14 Eylül 2019 Cumartesi

GENÇ KOLEKSİYONERLERE ÖĞÜTLER... | Bedri Baykam | 12.09.2019


Dünyanın en iyi sanatçısının veya en zengin adamının şayet zekiyse, ancak mütevazı bir varlık olduğunun farkına varabileceğini unutmayın.
Koleksiyonerliğin “borsa” ile bir ilgisi olmadığını anlayın.
Sanatsal değeri anlayarak zamanla koleksiyonunun içeriğiyle o sanatçılarla birlikte benzer saygıdeğer statüye ulaşacak olan SİZSİNİZ.
Etrafınızda pervane olup “Şunun fiyatları yükselecek, bunun fiyatları alçalacak diyen herkesi içinizden acıyarak izleyin. “Siz Menkul Kıymetler Borsası’nda harika bir portföy yöneticisi olursunuz” diye iltifat edin ve uzaklaşın.
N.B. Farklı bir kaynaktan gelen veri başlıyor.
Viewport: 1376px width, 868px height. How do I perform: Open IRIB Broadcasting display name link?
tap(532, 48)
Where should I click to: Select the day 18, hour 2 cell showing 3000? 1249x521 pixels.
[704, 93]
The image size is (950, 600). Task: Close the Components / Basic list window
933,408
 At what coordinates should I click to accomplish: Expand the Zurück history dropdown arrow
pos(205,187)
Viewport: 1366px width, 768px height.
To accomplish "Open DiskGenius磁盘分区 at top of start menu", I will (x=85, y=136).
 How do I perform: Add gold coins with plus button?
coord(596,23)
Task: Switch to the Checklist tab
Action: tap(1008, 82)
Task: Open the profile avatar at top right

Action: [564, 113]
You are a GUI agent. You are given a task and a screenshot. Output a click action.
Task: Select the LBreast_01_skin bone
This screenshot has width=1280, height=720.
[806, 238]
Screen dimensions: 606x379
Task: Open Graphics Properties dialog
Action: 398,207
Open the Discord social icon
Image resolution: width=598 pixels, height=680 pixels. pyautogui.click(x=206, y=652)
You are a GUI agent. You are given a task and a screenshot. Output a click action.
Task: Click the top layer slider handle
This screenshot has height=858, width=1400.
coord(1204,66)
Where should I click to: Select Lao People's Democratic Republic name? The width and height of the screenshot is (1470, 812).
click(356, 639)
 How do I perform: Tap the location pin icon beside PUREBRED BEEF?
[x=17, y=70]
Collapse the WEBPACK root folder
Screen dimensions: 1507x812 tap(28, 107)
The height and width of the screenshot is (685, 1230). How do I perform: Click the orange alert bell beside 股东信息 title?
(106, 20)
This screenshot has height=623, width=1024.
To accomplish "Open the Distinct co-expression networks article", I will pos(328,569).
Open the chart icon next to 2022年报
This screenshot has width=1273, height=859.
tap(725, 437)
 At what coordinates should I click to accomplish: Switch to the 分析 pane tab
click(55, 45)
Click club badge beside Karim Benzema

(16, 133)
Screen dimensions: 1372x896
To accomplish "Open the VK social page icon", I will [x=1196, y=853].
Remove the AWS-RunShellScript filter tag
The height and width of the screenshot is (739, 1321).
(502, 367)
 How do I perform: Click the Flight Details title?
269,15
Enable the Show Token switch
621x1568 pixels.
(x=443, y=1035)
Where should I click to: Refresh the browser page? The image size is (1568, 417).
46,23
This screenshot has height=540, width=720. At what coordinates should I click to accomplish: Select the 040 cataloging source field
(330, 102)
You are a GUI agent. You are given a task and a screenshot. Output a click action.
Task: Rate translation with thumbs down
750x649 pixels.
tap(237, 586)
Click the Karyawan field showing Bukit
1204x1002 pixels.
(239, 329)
Eserleri ister tutkuyla beğendiğiniz için, ister evinizi dekore etmek için alın, yeter ki eserleri ya çok iyi anlayın, ya çok sevin ya da içgüdüsel bir mıknatısla onları iç derinliklerinizde hissettiğiniz çekim alanını yaşayın. 
Kendinizi sürekli geliştirin, hayatınızı sanatla doldurun. Sergi gezip kitap okuyun, yapıtların fotoğraflarını çekin; kendinize bir defter edinin. Kitaplarda ilginizi çeken bölümlerin altını en pahalı sayfalara zerre acımadan çizin, yanına not alın. Hiçbir kitabın dokunulmazlığı, sizin kendinizle kurduğunuz sanat serüveninin gelişiminden ve bırakacağı izlerden daha değerli değildir. Zaten, kendi düşüncelerinizle gelişecek olan ilgi alanınızda kendinize güvenerek ilerleyemiyorsanız, gerçekten bu işi ciddi olarak yapmayın!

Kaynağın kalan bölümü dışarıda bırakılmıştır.